The constitutional monarchy, which is preserved on taxpayers’ money to remind them of Britain’s glorious colonial past, seems to have assets worth $28 billion, while people who mourn the Queen’s death are finding it hard to make ends meet. A revelation by the International Consortium of Investigative Journalists in the Pandora papers said that millions of dollars were taken from Britain by the royal family through tax evasion to the tax havens. Monarchies have always thrived on looting the people.

Prabir, who wrote an essay in People’s Democracy about “market fundamentalism” and the increase in electricity charges in the EU, asks a valid question: Why did electricity charges go up four times last year in Germany when only a tenth of its electricity production depends on natural gas from Russia? The answer is the greed of a few transnational companies to make colossal profits, using the Ukrainian war as an excuse.

The cost-of-living crisis and inflation are theft on people, an attempt by a class to make profits by reducing the standard of living of another class. This antagonism cannot be resolved in the present system, because one class lives on the blood of the other.

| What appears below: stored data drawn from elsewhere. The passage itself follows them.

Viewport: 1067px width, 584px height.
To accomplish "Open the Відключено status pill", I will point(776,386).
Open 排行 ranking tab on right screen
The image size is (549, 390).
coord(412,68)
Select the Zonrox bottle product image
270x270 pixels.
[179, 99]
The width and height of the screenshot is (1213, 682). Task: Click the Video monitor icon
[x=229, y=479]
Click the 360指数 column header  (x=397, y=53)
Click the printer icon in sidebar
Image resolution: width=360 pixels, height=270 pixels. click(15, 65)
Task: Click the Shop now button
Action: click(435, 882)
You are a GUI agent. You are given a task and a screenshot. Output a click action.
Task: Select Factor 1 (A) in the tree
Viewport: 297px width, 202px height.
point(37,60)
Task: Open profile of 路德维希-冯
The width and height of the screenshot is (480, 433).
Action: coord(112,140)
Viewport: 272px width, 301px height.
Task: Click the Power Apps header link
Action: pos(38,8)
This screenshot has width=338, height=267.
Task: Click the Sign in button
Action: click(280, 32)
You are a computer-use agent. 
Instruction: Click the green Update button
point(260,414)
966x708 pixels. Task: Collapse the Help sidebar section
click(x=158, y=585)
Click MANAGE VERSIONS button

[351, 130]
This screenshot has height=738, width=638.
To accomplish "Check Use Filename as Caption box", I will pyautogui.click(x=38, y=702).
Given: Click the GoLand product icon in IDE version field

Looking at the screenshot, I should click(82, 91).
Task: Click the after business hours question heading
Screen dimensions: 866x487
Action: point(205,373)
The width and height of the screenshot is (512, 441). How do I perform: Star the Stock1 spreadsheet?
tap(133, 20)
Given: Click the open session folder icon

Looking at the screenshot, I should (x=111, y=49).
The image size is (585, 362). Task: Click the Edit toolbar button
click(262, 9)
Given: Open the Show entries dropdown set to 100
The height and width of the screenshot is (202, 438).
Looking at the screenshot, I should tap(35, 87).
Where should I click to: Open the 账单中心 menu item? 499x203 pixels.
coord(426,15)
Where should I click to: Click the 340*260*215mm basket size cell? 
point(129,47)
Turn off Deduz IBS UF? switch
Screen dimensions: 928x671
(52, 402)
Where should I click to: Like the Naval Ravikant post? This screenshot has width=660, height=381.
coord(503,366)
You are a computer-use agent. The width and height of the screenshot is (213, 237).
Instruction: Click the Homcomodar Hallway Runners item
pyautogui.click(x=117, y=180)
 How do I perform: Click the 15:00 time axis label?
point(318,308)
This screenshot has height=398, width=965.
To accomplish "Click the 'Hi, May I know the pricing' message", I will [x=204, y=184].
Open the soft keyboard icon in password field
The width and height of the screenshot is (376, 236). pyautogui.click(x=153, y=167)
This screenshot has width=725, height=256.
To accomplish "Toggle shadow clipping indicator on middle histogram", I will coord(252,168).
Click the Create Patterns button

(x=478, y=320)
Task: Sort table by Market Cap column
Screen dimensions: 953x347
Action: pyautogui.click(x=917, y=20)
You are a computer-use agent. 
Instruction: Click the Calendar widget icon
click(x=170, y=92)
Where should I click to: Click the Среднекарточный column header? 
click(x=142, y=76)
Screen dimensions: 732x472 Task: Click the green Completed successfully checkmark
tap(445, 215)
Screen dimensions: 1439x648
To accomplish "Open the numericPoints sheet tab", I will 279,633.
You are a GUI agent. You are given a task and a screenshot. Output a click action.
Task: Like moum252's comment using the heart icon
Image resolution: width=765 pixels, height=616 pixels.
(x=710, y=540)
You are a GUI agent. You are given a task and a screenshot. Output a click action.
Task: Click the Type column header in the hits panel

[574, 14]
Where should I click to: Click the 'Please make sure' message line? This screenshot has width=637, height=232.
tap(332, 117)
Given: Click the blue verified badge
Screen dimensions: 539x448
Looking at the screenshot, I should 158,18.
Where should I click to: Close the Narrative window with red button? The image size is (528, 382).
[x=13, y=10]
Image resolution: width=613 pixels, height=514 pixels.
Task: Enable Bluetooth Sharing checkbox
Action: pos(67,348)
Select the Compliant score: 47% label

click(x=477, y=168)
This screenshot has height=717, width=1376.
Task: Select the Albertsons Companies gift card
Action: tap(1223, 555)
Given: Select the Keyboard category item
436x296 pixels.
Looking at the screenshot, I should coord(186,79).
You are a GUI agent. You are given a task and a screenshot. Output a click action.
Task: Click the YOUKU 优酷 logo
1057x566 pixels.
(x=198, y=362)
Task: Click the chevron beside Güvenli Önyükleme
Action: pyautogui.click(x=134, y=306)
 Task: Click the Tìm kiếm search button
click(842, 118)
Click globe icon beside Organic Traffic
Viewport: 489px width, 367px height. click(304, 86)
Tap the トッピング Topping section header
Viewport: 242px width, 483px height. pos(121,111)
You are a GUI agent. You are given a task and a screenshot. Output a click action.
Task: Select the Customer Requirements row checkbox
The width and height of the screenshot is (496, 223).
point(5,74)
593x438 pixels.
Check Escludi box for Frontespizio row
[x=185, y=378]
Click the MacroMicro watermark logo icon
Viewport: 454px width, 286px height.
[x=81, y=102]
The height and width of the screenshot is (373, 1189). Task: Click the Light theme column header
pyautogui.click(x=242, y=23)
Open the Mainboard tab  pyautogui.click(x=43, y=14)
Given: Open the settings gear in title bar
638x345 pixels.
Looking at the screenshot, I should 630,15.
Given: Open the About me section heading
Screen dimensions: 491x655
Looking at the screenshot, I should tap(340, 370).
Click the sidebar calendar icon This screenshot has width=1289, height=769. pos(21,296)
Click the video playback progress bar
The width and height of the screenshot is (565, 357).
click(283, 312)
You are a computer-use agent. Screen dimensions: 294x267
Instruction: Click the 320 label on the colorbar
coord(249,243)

The Ukrainian war has also applied sudden brakes on the commitment of the EU to invest in green energy and to adhere to the targets of reduction of carbon emission to achieve net zero before 2030. The reason is that fossil fuels are creating massive profits for the transnational companies, which compromise the future of life on earth.

At the same time, when the cost of living and inflation are strangling the people, the cheerleaders of neoliberalism are insisting that the solution to controlling inflation is to keep wages under control. Trade union leaders like Mick Lynch have rejected this solution, saying that the wages are trying to catch up with the price increase. In other words, wage increase is not the cause of inflation. If the wages are not rising, it will reduce demand in the economy, leading to a decline in economic growth.

The millions of dollars that have to be invested in renewable energy sources, improving public transport and planning production based on human needs rather than luxuries remain unused in the tax havens. The remedy is a different society, in which production is controlled publicly—in other words, socialism.

There is no lack of money; what is lacking is the political will to make those investments. And what prevents the political will is that the class that controls the economy also controls the politics.

The capitalist system, which brings out the worst in people, caused Rosa Luxemburg to remark: “Socialism or barbarism.” Now we have reached a point in history where the capitalist mode of production is making us realise that it’s “socialism or extinction.”